Unfortunately for Srizbi’s author, this approach may have some drawbacks – one machine we analyzed was infected with no less than nine other spambots, belonging to the malware families Ascesso, Cutwail, Rustock, Spamthru, Wopla and Xorpix. While installing multiple spambots may increase profits for the web exploiter, it forces the different spam engines to share resources and bandwidth. Some of these spambots utilize a great deal of CPU time and memory, which means not only is the system less efficient for the other spammers’ use, but may force the victim to seek technical help to fix their “slow” machine, leading to premature removal of the bots. It also is likely to land the IP address of the infected machine in DNS blocklists much faster, rendering the bot much less effective in bypassing spam filtering.
New Botnet Dwarfs Storm
By CmdrTaco on that’s-a-lotta-zombies
ancientribe writes “Storm is no longer the world’s largest botnet: Researchers at Damballa have discovered Kraken, a botnet of 400,000 zombies — twice the size of Storm. But even more disturbing is that it has infected machines at 50 of the Fortune 500, and is undetectable in over 80 percent of machines running antivirus software. Kraken appears to be evading detection by a combination of clever obfuscation techniques that hinder its detection and analysis by researchers.”
Atrivo Shutdown Hastened Demise of Storm Worm
The infamous Storm worm, which powered a network of thousands of compromised PCs once responsible for sending more than 20 percent of all spam, appears to have died off. Security experts say Storm’s death knell was sounded by the recent shutdown of Atrivo, a California based ISP that was home to a number of criminal cyber crime operations, including at least three of the master servers used to control the Storm network.
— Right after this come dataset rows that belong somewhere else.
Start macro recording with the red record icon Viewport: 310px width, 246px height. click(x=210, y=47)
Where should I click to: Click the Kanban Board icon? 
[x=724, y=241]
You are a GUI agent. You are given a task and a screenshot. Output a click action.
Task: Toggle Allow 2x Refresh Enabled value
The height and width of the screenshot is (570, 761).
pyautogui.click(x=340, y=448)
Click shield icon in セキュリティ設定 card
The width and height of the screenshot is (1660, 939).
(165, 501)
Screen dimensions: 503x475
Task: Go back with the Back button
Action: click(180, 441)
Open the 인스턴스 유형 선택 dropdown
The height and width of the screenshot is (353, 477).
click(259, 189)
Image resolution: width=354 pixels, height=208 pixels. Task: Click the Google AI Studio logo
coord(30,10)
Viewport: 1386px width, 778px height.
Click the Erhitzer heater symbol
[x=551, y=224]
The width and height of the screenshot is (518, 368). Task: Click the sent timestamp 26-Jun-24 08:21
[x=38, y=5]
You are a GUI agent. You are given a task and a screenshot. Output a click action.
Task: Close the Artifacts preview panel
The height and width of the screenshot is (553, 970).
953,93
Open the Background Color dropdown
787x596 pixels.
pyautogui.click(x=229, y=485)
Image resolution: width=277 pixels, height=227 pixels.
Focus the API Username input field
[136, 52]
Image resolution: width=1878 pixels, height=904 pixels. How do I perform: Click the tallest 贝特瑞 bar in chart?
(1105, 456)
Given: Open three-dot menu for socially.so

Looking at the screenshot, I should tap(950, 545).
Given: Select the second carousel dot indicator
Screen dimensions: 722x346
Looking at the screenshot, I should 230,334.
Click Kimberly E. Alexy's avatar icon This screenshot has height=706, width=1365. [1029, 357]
The Storm network consisted of a complex hierarchy of servers designed to balance the load of sending spam and and to hide the location of the master servers that the Storm worm authors used to operate the network.
Three out of four of those control servers were located at Atrivo, a.k.a. Intercage, said Joe Stewart, a senior security researcher with Atlanta based SecureWorks who helped unlock the secrets of the complex Storm network. The fourth server, he said, operated out of Hosting.ua, an Internet provider based in the Ukraine.
“The Stuxnet worm is a “groundbreaking” piece of malware so devious in its use of unpatched vulnerabilities, so sophisticated in its multipronged approach, that the security researchers who tore it apart believe it may be the work of state-backed professionals.
“It’s amazing, really, the resources that went into this worm,” said Liam O Murchu, manager of operations with Symantec’s security response team.
“I’d call it groundbreaking,” said Roel Schouwenberg, a senior antivirus researcher at Kaspersky Lab. In comparison, other notable attacks, like the one dubbed Aurora that hacked Google’s network and those of dozens of other major companies, were child’s play.”
Wow, that’s what I was seeking for, what a material! existing here at this blog, thanks admin of this site.